112. (1) La personne se trouvant au Canada […] peut, conformément aux règlements, demander la protection au ministre si elle est visée par une mesure de renvoi ayant pris effet […]

112. (1) A person in Canada […] may, in accordance with the regulations, apply to the Minister for protection if they are subject to a removal order that is in force […]

[10]  L’objet de l’article 112 de la LIPR n’est pas contesté. Il est expliqué de la manière suivante dans le Résumé d’étude d’impact de la réglementation, Gazette du Canada, partie II, volume 136, numéro spécial (14 juin 2002), à la page 274 :

La justification, au niveau des politiques, de l’examen des risques avant renvoi se trouve dans les engagements nationaux et internationaux du Canada en faveur du principe de non‑refoulement. En vertu de ce principe, les demandeurs ne peuvent être renvoyés du Canada dans un pays où ils risqueraient d’être persécutés, torturés, tués ou soumis à des traitements ou peines cruels ou inusités. Ces engagements exigent que les risques soient examinés avant le renvoi.

The policy basis for assessing risk prior to removal is found in Canada’s domestic and international commitments to the principle of non‑refoulement. This principle holds that persons should not be removed from Canada to a country where they would be at risk of persecution, torture, risk to life or risk of cruel and unusual treatment or punishment. Such commitments require that risk be reviewed prior to removal.

[41]  Une telle demande de protection peut être faite même si les demandeurs d’asile sont sous le coup d’une mesure de renvoi, et l’issue d’une demande d’ERAR fructueuse est l’octroi du droit d’asile, à moins que ne se posent des questions d’interdiction de territoire pour grande criminalité ou pour d’autres motifs énoncés au paragraphe 115(3). L’interdiction de territoire pour fausses déclarations n’est pas l’une de ces exceptions prévues.

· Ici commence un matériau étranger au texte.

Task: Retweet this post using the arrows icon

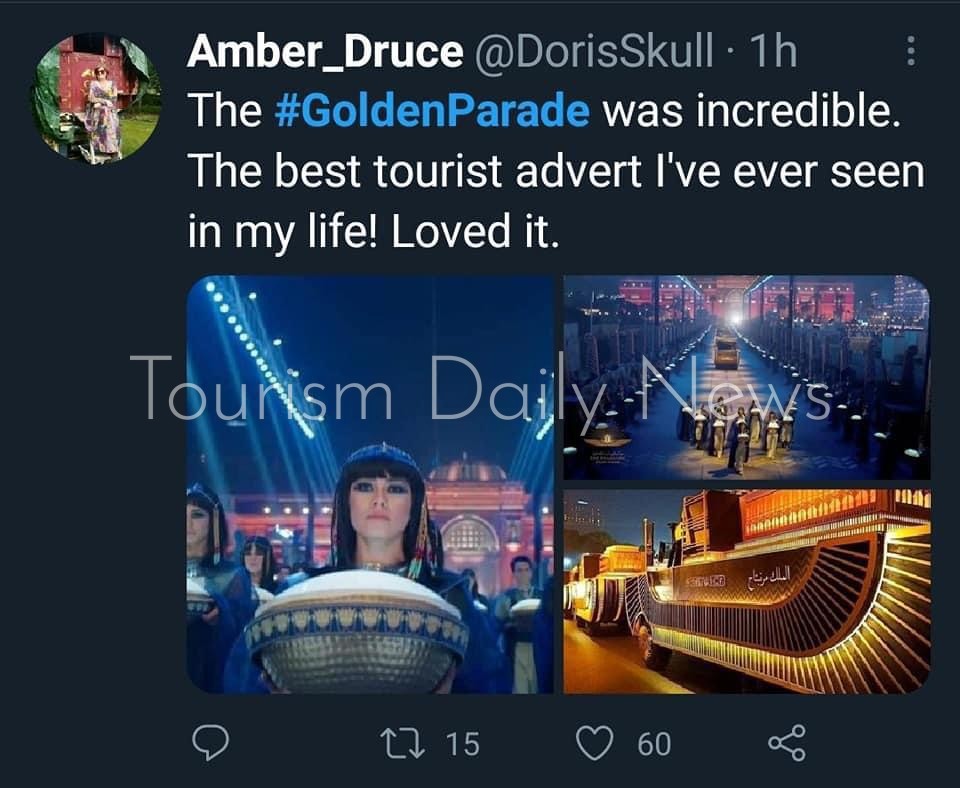Action: click(x=402, y=743)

Il n’y a donc aucun fondement à ce que les demandeurs affirment devant moi, à savoir qu’un ERAR offre une forme de protection inférieure. De plus, aucune preuve n’a été déposée à l’appui du point de vue déclaré selon lequel il est plus difficile d’obtenir gain de cause dans le cadre d’un ERAR que dans le cadre d’une demande fondée sur les articles 96 ou 97. Et, là encore, il était loisible aux demandeurs de faire état de leur double citoyenneté quand ils ont comparu devant la SPR et de solliciter une protection à l’encontre à la fois de la Corée du Nord et de la Corée du Sud. Au lieu de cela, ils ont fait de fausses déclarations au sujet de leur statut de citoyen.

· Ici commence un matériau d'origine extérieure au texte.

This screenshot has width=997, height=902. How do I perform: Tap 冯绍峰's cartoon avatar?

[42]  Le fait que l’on ait pris des mesures d’expulsion contre les demandeurs n’empêche donc pas ces derniers de demander un ERAR, dans le cadre duquel les présumés risques auxquels ils seraient exposés à leur retour en Corée du Sud pourront être évalués. L’affidavit que le défendeur a déposé confirme que le demandeur principal est retourné en Corée du Sud pour poursuivre une occasion d’affaires. En agissant de la sorte, il s’est réclamé de la protection de ce pays, quoiqu’il ait tenté aussi, mais sans succès toutefois, de revenir au Canada. De plus, deux des autres demanderesses ont déposé une demande d’ERAR. L’affidavit ne traite pas du statut de la troisième demanderesse, mais les demandeurs n’ont pas non plus déposé d’éléments de preuve qui donneraient à penser qu’on ne lui a pas offert un ERAR. Cela étant, je ne puis non plus conclure que la référence faite par le délégué à l’applicabilité de l’alinéa 104(1)d) a pu priver les demandeurs de la possibilité de faire évaluer les présumés risques à l’égard de la Corée du Sud.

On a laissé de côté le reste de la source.